Problem to solve: Retype, exactly and only, each line from the one containing "Image resolution: width=1280" to the end of the records below.

Data for this exercise:
===============

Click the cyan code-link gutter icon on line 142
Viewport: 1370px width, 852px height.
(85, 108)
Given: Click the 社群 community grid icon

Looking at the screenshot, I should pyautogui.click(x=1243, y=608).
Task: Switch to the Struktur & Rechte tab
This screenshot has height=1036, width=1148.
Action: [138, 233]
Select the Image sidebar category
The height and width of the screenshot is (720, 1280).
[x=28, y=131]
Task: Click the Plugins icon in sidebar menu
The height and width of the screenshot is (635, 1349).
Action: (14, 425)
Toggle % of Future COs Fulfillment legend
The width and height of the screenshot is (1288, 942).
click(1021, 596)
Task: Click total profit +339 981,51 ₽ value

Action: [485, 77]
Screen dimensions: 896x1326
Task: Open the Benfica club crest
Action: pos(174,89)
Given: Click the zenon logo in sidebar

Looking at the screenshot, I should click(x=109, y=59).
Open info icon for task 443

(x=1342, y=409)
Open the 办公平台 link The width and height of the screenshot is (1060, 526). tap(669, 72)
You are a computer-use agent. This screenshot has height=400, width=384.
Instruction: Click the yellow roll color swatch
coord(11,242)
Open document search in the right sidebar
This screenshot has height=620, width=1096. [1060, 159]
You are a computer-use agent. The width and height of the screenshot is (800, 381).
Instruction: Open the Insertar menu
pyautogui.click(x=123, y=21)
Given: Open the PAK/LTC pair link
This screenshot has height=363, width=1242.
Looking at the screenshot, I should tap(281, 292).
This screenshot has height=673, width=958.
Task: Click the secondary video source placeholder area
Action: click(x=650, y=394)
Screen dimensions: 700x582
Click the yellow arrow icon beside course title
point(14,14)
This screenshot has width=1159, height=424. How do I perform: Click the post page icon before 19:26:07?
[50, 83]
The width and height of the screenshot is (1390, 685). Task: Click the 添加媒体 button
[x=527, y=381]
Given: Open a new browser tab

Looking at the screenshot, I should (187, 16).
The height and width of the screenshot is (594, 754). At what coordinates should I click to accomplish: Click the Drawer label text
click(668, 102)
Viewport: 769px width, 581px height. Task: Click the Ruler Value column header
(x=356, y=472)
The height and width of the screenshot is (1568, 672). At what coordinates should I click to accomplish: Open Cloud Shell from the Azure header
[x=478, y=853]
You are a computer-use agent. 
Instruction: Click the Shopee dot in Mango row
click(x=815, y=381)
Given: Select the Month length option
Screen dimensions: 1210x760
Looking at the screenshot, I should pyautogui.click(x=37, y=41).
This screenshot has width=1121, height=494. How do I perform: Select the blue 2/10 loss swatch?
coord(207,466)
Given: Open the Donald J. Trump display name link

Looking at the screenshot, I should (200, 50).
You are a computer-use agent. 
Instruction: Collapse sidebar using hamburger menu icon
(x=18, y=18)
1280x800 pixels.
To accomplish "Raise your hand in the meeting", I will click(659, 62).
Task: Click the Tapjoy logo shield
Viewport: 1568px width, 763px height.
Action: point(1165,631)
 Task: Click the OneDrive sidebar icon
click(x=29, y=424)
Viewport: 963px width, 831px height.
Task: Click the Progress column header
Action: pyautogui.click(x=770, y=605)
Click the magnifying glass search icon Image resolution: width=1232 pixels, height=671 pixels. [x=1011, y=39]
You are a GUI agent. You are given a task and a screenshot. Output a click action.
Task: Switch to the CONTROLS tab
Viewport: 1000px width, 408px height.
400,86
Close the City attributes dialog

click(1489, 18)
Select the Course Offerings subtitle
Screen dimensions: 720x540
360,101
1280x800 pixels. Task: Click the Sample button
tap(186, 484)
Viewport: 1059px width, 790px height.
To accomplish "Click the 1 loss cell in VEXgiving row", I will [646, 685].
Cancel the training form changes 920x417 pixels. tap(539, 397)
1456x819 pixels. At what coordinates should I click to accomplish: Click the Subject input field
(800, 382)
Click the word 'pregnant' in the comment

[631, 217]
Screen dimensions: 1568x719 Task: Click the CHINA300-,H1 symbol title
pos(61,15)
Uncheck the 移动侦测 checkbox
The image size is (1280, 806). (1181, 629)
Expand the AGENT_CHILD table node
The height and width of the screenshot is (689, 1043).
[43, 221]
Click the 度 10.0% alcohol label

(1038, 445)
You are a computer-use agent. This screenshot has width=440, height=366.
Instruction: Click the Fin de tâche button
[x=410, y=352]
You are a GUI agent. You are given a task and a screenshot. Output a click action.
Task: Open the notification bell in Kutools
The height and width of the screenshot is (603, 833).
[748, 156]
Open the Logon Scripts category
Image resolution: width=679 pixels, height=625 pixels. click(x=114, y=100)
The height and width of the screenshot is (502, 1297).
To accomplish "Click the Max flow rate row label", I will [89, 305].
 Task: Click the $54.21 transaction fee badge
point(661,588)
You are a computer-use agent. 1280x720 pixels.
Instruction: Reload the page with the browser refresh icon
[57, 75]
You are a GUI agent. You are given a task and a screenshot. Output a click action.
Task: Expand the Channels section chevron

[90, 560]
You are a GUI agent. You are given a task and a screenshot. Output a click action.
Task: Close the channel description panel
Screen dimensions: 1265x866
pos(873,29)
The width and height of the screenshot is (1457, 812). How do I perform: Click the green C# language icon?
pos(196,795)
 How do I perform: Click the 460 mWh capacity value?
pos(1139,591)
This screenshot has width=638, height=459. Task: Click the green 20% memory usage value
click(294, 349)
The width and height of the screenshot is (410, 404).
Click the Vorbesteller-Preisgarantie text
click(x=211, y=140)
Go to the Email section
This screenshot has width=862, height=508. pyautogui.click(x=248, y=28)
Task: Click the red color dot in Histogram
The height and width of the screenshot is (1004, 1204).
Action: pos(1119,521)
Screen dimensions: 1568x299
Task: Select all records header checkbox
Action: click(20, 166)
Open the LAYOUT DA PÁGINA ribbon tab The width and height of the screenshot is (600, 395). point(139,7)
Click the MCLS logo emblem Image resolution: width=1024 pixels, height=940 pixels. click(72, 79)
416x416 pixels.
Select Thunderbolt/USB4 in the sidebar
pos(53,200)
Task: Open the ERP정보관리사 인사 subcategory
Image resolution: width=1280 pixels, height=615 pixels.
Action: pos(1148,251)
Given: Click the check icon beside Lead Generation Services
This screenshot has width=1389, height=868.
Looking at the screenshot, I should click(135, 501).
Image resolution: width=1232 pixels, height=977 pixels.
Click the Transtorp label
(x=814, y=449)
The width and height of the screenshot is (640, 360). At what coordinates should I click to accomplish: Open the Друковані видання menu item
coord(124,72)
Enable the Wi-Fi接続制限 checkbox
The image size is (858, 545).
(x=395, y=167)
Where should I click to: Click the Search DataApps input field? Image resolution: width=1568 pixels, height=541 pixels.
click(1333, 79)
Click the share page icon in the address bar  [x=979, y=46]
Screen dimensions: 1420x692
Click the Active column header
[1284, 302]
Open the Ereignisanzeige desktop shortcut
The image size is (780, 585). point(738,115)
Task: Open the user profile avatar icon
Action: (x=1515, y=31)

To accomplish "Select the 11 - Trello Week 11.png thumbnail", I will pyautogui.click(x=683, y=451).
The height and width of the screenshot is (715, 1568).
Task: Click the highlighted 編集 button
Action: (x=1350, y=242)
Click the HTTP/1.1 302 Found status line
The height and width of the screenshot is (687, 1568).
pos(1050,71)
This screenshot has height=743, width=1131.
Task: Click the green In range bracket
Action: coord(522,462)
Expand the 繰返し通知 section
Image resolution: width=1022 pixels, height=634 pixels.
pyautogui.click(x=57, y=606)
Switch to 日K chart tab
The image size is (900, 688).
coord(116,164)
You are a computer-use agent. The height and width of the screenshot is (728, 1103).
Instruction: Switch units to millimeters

===============

Response to the task:
Image resolution: width=1280 pixels, height=615 pixels.
Action: pos(1148,251)
Given: Click the check icon beside Lead Generation Services
This screenshot has width=1389, height=868.
Looking at the screenshot, I should click(135, 501).
Image resolution: width=1232 pixels, height=977 pixels.
Click the Transtorp label
(x=814, y=449)
The width and height of the screenshot is (640, 360). At what coordinates should I click to accomplish: Open the Друковані видання menu item
coord(124,72)
Enable the Wi-Fi接続制限 checkbox
The image size is (858, 545).
(x=395, y=167)
Where should I click to: Click the Search DataApps input field? Image resolution: width=1568 pixels, height=541 pixels.
click(1333, 79)
Click the share page icon in the address bar  [x=979, y=46]
Screen dimensions: 1420x692
Click the Active column header
[1284, 302]
Open the Ereignisanzeige desktop shortcut
The image size is (780, 585). point(738,115)
Task: Open the user profile avatar icon
Action: (x=1515, y=31)

To accomplish "Select the 11 - Trello Week 11.png thumbnail", I will pyautogui.click(x=683, y=451).
The height and width of the screenshot is (715, 1568).
Task: Click the highlighted 編集 button
Action: (x=1350, y=242)
Click the HTTP/1.1 302 Found status line
The height and width of the screenshot is (687, 1568).
pos(1050,71)
This screenshot has height=743, width=1131.
Task: Click the green In range bracket
Action: coord(522,462)
Expand the 繰返し通知 section
Image resolution: width=1022 pixels, height=634 pixels.
pyautogui.click(x=57, y=606)
Switch to 日K chart tab
The image size is (900, 688).
coord(116,164)
You are a computer-use agent. The height and width of the screenshot is (728, 1103).
Instruction: Switch units to millimeters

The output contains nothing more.